Efficient File Management on Azure Blob Storage: CRUD Operations and Upload Strategies

Introduction

Azure Blob Storage is a scalable, secure, and cost-effective solution for storing unstructured data such as images, videos, and documents. Efficiently managing files—including creating, reading, updating, and deleting (CRUD) operations—is crucial for building robust cloud-based applications.

In this article, we’ll dive into upload strategies such as IFormFile, chunked uploads, and streams. By the end, you’ll have the tools to optimize performance, minimize memory usage, and handle file management with confidence.


1. Understanding the Concept

What It Is

Azure Blob Storage is a Microsoft-managed service designed to store large amounts of unstructured data in the cloud. It offers three types of blobs:

  1. Block blobs: For storing text and binary data.
  2. Append blobs: Optimized for append operations, such as logging.
  3. Page blobs: For random read/write operations, often used in virtual disks.

Why It Matters

Efficient file management on Azure Blob Storage is essential for applications requiring high availability, durability, and scalability. This includes scenarios like:

  • Serving media files in a content delivery network (CDN).
  • Backing up and archiving critical data.
  • Storing and processing large datasets for analytics.

Real-World Use Cases

Azure Blob Storage is a scalable, secure, and cost-effective solution for storing unstructured data. Its use cases include hosting static website assets, media streaming, IoT data archiving, e-commerce content management, and healthcare imaging. It supports backups, disaster recovery, and big data workflows, such as analytics and machine learning. Azure Blob is ideal for storing enterprise documents, geospatial data, gaming assets, and regulatory archives. Its versatility extends to scientific research, education, and software development. With features like global redundancy and robust security, it serves industries like retail, logistics, and AI applications effectively.

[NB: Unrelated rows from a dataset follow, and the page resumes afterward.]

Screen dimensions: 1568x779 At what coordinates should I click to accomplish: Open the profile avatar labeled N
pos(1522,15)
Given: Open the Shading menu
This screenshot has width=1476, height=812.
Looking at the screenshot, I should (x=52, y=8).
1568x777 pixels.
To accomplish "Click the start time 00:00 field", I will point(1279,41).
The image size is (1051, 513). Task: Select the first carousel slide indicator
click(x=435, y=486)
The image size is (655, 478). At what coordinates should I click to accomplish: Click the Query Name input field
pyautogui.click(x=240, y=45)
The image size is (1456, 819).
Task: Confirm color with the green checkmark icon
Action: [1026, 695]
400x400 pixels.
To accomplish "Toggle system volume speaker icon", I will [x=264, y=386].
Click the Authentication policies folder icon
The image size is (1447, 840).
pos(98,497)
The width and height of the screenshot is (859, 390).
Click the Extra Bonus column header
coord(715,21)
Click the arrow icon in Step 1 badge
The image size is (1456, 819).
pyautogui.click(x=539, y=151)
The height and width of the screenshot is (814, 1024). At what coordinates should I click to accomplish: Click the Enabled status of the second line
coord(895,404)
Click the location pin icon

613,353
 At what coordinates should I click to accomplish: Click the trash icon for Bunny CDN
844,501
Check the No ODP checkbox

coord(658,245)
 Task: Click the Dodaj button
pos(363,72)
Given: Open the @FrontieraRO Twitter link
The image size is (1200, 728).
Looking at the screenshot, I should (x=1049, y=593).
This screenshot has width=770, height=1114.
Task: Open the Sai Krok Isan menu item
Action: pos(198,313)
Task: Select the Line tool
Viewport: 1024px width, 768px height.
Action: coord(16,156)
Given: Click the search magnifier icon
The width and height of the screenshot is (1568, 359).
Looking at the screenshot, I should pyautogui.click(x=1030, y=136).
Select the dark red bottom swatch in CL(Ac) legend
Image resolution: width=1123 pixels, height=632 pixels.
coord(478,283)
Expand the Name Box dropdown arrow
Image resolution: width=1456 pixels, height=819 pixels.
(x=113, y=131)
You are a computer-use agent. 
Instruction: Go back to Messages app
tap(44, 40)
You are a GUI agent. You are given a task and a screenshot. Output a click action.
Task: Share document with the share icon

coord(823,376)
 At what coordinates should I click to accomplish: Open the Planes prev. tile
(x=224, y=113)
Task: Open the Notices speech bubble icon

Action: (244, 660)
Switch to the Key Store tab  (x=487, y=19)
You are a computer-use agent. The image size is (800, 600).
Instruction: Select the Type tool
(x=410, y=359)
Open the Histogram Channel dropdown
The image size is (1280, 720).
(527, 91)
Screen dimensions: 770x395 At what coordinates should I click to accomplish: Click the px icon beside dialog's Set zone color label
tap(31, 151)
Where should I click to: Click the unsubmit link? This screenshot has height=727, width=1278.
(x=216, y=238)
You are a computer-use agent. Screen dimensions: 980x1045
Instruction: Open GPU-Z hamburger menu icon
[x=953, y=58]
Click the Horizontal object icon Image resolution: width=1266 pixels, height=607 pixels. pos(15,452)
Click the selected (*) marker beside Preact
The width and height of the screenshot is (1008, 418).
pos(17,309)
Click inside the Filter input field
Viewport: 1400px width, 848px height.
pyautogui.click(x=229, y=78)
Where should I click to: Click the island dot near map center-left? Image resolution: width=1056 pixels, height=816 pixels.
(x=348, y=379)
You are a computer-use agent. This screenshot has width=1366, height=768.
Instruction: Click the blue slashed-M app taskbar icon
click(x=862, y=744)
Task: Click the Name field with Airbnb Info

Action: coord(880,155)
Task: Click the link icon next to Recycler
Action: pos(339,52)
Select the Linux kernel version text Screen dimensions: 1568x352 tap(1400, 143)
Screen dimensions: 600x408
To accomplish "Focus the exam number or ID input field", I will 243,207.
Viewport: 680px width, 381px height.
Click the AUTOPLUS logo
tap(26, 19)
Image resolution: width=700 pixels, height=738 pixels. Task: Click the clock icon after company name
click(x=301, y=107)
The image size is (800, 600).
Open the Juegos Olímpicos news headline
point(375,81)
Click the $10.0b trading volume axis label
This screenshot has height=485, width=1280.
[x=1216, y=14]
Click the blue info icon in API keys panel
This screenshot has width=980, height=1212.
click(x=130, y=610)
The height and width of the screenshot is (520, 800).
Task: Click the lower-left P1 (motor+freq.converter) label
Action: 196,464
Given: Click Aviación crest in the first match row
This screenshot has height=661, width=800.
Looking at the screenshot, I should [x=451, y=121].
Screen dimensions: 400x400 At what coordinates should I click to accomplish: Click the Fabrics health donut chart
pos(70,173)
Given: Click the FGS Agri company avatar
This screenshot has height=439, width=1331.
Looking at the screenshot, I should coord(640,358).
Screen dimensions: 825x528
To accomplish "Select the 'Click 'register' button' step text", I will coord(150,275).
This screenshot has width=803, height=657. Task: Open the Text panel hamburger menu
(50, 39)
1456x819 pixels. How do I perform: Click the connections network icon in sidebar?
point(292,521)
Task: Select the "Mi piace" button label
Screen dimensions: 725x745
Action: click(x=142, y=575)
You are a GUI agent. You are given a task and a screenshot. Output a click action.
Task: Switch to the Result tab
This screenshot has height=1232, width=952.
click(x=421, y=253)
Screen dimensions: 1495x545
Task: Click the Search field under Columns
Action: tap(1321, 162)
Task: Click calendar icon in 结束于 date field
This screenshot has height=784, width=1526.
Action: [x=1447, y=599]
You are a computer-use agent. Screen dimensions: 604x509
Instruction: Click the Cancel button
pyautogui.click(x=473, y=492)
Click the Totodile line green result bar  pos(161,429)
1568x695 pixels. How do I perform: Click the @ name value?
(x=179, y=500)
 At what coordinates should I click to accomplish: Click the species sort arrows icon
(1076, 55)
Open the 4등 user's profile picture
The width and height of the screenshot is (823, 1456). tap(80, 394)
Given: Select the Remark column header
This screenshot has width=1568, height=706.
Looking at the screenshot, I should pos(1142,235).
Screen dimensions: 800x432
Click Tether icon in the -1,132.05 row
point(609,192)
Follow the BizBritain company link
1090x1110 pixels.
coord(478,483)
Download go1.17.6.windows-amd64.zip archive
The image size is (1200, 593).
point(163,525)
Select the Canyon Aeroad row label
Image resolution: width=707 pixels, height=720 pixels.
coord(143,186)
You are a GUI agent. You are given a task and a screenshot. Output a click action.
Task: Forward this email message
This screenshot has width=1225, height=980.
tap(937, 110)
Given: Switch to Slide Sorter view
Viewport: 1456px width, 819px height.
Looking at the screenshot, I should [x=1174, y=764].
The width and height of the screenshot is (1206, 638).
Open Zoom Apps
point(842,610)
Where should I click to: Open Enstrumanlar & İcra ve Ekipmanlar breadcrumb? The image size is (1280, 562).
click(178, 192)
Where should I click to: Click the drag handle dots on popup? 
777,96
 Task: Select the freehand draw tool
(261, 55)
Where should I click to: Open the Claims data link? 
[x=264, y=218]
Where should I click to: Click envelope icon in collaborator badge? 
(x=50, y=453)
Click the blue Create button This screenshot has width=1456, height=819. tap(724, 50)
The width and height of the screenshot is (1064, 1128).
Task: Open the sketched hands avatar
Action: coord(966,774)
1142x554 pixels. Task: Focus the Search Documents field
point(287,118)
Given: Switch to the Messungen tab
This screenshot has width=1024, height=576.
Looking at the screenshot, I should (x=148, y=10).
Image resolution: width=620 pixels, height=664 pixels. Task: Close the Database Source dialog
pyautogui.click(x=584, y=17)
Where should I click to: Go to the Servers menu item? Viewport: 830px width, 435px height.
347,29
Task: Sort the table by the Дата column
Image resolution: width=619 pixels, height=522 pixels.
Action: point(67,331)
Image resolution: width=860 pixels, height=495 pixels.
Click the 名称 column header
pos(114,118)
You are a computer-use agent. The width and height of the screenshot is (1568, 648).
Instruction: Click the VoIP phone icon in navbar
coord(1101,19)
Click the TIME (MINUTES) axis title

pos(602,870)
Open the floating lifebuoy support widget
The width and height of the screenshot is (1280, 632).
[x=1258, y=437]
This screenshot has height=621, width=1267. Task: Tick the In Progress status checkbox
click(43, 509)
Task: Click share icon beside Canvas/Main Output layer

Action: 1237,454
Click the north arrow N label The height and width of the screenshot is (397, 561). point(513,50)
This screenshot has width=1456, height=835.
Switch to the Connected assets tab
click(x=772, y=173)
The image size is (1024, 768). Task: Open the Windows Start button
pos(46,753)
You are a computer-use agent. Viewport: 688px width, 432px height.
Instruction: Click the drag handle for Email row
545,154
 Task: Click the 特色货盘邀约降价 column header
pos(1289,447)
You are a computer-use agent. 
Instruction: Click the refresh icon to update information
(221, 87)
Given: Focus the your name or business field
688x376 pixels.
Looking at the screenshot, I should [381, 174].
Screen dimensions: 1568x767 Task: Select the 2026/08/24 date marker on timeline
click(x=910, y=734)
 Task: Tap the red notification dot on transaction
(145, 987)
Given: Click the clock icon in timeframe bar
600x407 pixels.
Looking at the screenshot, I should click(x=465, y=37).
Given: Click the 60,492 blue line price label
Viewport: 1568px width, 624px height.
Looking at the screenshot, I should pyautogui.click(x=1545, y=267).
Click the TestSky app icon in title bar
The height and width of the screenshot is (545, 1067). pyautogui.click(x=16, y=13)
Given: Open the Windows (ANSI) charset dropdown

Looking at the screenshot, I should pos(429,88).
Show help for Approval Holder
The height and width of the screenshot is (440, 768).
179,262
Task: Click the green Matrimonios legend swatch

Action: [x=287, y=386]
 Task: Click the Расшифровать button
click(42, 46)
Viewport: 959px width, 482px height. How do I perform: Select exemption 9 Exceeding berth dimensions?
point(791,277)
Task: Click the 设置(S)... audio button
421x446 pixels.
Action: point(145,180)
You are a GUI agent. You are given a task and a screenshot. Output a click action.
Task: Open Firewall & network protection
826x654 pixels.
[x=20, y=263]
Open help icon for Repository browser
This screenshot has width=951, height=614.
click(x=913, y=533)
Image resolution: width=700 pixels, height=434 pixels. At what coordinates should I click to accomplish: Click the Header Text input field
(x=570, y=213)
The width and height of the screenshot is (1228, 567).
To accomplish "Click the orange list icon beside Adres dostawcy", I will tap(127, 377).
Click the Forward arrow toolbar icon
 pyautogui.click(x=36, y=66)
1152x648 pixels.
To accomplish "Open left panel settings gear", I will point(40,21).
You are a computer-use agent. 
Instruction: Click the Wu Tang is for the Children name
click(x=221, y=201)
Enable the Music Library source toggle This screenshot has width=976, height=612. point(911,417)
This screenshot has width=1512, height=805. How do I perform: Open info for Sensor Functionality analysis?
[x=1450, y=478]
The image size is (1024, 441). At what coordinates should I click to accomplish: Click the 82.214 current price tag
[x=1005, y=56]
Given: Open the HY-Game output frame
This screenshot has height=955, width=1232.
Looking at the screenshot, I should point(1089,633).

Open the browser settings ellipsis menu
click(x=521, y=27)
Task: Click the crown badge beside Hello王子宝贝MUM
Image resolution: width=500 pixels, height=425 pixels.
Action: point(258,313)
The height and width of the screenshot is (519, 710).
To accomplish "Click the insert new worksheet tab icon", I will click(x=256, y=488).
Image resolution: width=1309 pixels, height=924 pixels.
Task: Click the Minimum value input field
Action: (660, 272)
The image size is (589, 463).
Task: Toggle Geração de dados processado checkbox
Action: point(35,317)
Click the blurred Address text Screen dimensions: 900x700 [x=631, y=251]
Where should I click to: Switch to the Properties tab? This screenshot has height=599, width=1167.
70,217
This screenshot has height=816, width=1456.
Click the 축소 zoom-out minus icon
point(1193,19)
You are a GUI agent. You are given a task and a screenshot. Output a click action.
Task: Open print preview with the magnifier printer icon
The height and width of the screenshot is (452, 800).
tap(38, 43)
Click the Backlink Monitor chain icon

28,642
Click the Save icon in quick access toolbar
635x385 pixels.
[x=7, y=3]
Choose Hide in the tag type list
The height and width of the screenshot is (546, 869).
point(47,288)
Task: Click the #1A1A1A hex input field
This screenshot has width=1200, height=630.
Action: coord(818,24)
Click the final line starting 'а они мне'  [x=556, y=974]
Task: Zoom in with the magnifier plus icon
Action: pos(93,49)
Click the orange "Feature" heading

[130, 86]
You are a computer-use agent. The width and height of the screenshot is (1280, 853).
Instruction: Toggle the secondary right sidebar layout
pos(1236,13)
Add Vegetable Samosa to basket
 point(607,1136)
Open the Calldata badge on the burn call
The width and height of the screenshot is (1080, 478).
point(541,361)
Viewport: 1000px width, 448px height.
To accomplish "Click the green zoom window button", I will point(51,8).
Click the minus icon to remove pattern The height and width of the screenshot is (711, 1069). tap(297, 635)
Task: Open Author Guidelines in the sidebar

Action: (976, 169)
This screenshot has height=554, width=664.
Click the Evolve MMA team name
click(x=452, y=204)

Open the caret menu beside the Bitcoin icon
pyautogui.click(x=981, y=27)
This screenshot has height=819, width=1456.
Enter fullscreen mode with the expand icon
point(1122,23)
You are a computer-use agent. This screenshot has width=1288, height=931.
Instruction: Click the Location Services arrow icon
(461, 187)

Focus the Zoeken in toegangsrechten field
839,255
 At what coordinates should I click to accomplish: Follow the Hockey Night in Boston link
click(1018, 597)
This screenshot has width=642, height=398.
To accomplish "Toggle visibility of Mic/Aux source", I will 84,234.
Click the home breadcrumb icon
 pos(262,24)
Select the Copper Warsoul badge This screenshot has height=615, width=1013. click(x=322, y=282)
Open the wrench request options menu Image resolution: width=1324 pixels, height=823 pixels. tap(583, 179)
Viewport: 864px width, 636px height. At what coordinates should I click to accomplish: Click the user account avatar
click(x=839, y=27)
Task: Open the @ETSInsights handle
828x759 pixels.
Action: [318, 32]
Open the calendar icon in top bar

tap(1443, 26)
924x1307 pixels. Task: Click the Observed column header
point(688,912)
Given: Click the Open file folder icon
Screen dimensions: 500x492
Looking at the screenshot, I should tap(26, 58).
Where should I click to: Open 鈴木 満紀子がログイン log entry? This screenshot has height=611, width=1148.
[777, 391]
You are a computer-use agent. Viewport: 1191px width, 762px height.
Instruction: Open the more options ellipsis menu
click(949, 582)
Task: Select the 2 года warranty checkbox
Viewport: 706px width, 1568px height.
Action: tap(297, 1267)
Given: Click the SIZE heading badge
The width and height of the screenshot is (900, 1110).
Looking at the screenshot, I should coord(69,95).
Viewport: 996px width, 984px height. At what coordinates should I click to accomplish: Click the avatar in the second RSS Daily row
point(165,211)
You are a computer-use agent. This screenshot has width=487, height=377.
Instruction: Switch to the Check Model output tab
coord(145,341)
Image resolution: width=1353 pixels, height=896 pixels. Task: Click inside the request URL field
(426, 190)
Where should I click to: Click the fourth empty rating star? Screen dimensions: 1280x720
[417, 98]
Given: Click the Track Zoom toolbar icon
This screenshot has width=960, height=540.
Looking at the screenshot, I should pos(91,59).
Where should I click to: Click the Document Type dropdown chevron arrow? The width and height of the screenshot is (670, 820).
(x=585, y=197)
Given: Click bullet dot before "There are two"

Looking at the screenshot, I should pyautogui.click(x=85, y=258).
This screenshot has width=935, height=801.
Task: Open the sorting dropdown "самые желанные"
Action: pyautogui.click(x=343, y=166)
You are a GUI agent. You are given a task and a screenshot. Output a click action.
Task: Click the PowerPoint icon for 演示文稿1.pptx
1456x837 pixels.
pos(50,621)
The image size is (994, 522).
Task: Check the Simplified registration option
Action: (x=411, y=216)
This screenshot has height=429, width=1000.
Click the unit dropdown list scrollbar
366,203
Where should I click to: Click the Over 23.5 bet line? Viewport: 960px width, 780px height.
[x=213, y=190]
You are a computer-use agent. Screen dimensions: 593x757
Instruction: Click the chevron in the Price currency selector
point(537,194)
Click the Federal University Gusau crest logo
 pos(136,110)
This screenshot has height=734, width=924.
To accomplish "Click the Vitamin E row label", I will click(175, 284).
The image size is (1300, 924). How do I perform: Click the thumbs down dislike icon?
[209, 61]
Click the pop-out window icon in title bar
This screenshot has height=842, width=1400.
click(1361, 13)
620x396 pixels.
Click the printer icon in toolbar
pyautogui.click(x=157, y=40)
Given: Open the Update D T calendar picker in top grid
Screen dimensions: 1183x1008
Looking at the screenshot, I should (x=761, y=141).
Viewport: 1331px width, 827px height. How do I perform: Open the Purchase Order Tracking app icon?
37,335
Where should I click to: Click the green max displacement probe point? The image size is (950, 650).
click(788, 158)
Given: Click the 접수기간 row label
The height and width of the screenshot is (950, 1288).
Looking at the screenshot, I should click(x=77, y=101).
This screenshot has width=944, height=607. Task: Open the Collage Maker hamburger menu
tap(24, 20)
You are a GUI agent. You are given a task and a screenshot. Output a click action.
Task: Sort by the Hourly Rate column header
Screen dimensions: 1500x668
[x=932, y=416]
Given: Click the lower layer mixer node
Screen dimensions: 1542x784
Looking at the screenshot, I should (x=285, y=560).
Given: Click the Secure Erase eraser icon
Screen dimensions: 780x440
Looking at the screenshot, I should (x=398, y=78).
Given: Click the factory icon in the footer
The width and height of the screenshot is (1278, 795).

2. Step-by-Step Implementation

2.1. Prerequisites

Tools and Frameworks

  • Azure account with a Blob Storage resource.
  • Azure Storage SDK for your programming language (e.g., .NET, Python).
  • Development environment (e.g., Visual Studio, VS Code).
  • Basic knowledge of REST APIs and cloud storage.

Setup Instructions

  1. Create an Azure Blob Storage account via the Azure Portal.
  2. Install the Azure Storage SDK for your programming language:dotnet add package Azure.Storage.Blobs
  3. Retrieve your storage account connection string from the Azure Portal.

2.2. Code Walkthrough

Establishing a Connection

    private readonly BlobServiceClient _blobServiceClient;

    public BlobStorageService(IConfiguration configuration)
    {
        var connectionString = configuration.GetConnectionString("AzureStorage");
        _blobServiceClient = new BlobServiceClient(connectionString);
    }

Creating a Container

      var containerClient = _blobServiceClient.GetBlobContainerClient(containerName);
        await containerClient.CreateIfNotExistsAsync();

2.2.1 Uploading a File

2.2.1.1 Using IFormFile

Description:

  • IFormFile is a high-level abstraction in ASP.NET Core used for handling file uploads via the multipart/form-data encoding.
  • It provides an in-memory or temporary storage solution for files uploaded in a form.

How It Works:

  • The entire file is either buffered in memory or saved to a temporary location (e.g., disk) before processing.
  • The framework manages file processing through model binding.

Key Features:

  • File is accessed via properties like FileName, Length, and OpenReadStream().

Example:

    [HttpPost("upload")] // POST api/blob/upload
    [Consumes("multipart/form-data")]
    public async Task<IActionResult> UploadBlobAsync([FromForm] BlobUploadRequest request)
    {
        using var stream = request.File.OpenReadStream();
        await _blobStorageService.UploadBlobAsync(request.ContainerName, request.BlobName, stream);
        return Ok();
    }
public class BlobUploadRequest
{
    public string ContainerName { get; set; }
    public string BlobName { get; set; }
    public IFormFile File { get; set; }
}
    public async Task UploadBlobAsync(string containerName, string blobName, Stream content)
    {
        if (!IsValidContainerName(containerName))
        {
            throw new ArgumentException("Invalid container name.");
        }
        string blobNameWithTimestamp = GenerateBlobNameWithTimestamp(blobName);

        var containerClient = _blobServiceClient.GetBlobContainerClient(containerName);
        await containerClient.CreateIfNotExistsAsync();

        var blobClient = containerClient.GetBlobClient(blobNameWithTimestamp);
        await blobClient.UploadAsync(content, overwrite: true);
    }

Pros:

  • Ease of Use: Very easy to implement and integrates well with form submissions.
  • Validation: Supports model validation (e.g., checking file size or type).
  • Convenience: Provides metadata like the file name and content type.

Cons:

  • Memory Usage: For large files, IFormFile can use a lot of memory because files are buffered in memory or temporarily saved on disk.
  • Not Suitable for Large Files: Uploading very large files can cause performance issues or out-of-memory exceptions.

Best For:

  • Small to medium-sized files.
  • Scenarios where file metadata is included in a form.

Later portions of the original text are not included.